That’s what I wanted last night and I was pretty sure how I could get it: with two of the coolest pedals we’ve seen here at GP—the Visual Sound Angry Fuzz and the Multiwave Distortion from Source Audio. Both of these boxes are capable of generating traditional dirty tones but they can also get way outside. These pedals are very different from one another, with the Angry Fuzz being an octave/fuzz device and the Multiwave Distortion having the ability to separate the input signal into several bands and then distort them individually. (Because the Multiwave has octave settings as well, it can produce tones that are somewhat similar to the AF.)
I ran these pedals into a Fender Princeton and I also had another overdrive, a Line 6 delay, and a chorus pedal along for the ride. First, I stomped on the Angry Fuzz, set for maximum fuzz and maximum Anger (octave). This was cool, but a little “normal.” So I did something that is very hard for me to do: I turned the fuzz level down. But I didn’t stop there. I also rolled my guitar volume and my tone control down. That changed the sound from a full-blown fuzz tone to something more like a ring modulator. I had to adjust my playing style—certain voicings work much better than others—but I found that to be refreshing as well. You have no choice but to play to the tone, rather than the other way around like I normally do.

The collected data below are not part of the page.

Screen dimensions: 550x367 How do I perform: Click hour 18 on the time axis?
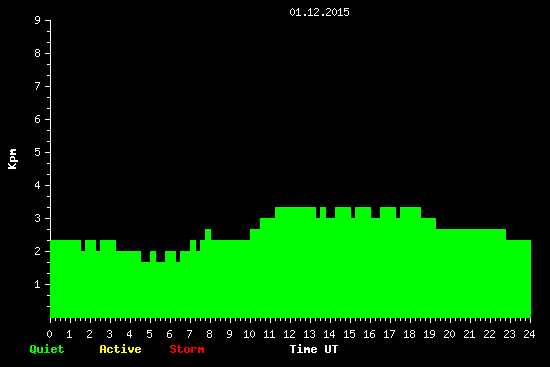409,334
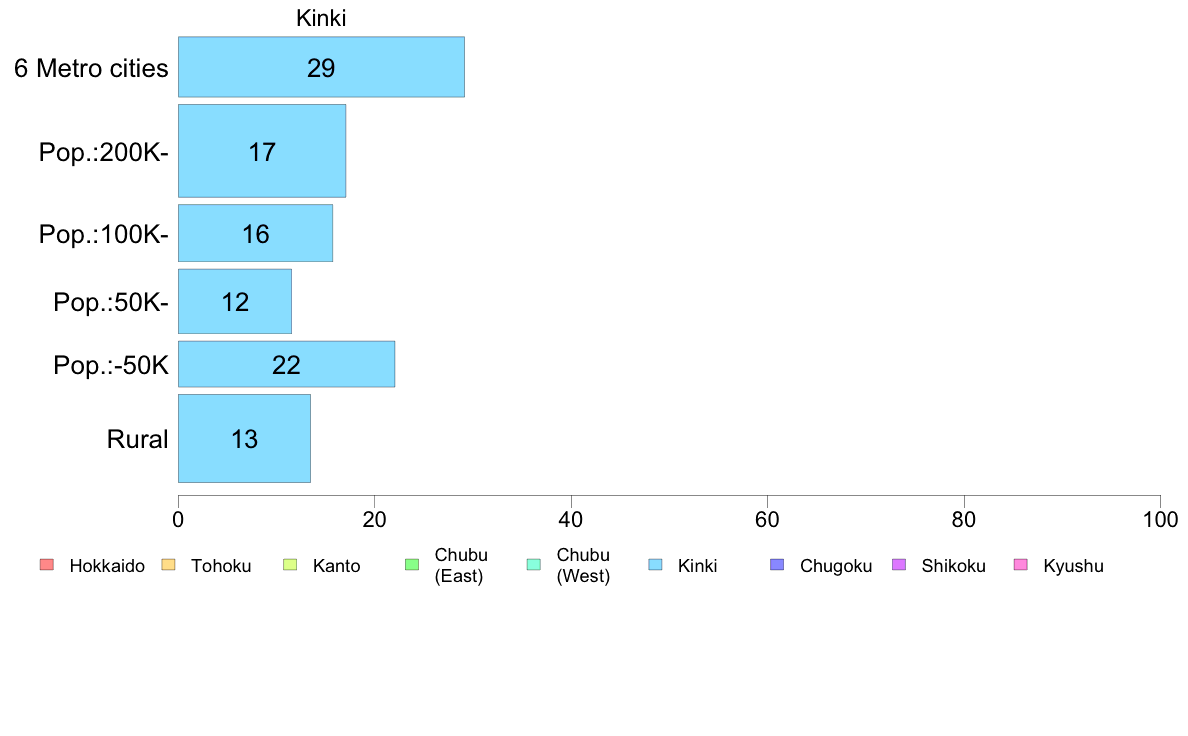Click the Tohoku orange legend swatch

click(x=168, y=565)
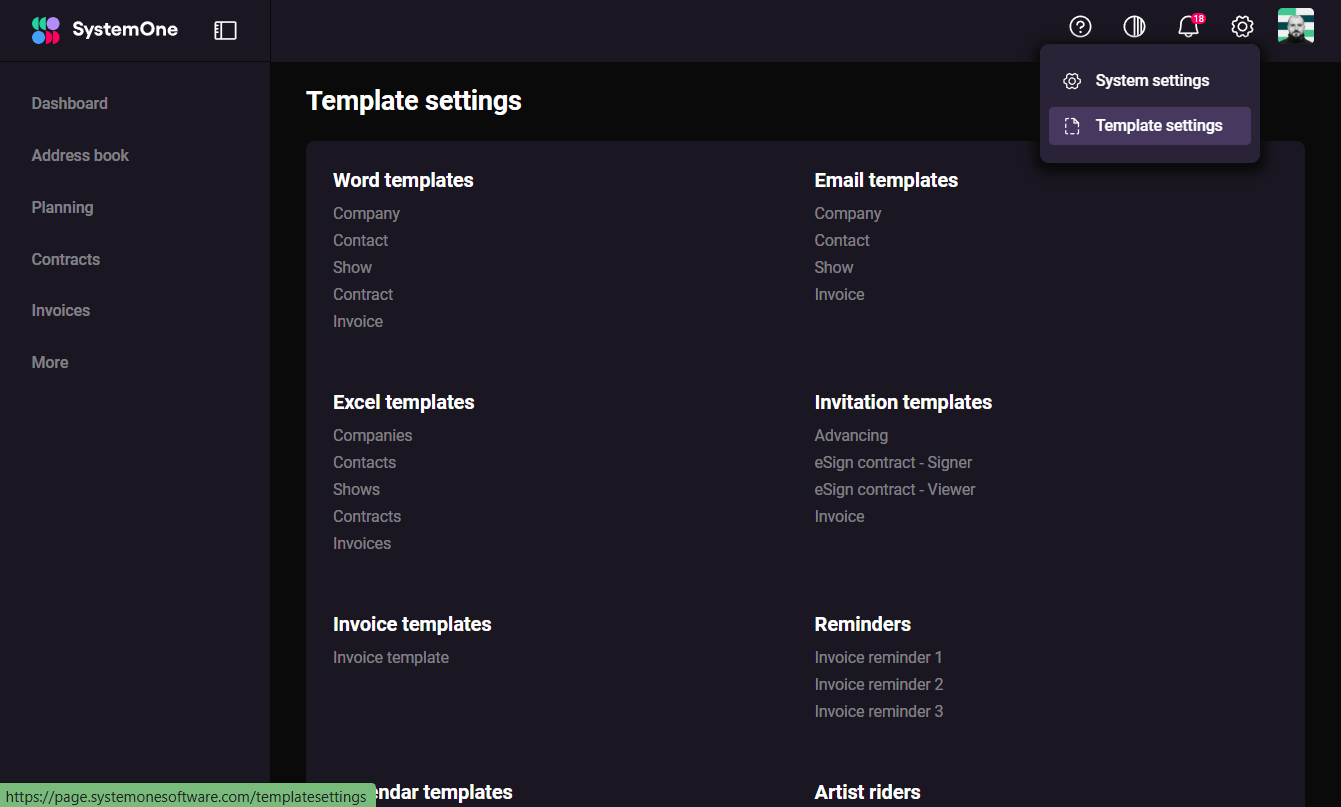
Task: Open the Company Word template
Action: pos(366,213)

Next up was the Multiwave from Source Audio. As I’ve said before, this is a really groundbreaking device that is unlike anything I’ve tried. Because it distorts various frequencies separately, you don’t get the intermodulation that you normally would. That makes certain voicings that would sound crazy through a standard distortion not only possible but really musical and cool. Double-stops and chords lost that clashy quality and rang in a whole new way. It’s fascinating and addictive. The Multiwave also has octave and foldback settings that are pretty bold and that’s where I went next. To my ears, these presets benefit from rolling down volume and tone on the guitar and when I did, I was greeted by wild shards of music that almost sounded like church bells or pipe organs at times. It got me out of my same-old same-old instantly and was just a blast to play. Putting a Leslie-style chorus and some delay on it made it even dreamier. One more cool benefit is that when I did go back to a conventional dirty tone, it felt exciting and new! All in all, this was a real eye-opener for me. The lesson here is, when you come across an effect that is capable of making new sounds, don’t just play your old licks through it. If you take a moment to listen, you’ll figure out what you should play and it might just surprise you. In fact, I’d be surprised if it didn’t.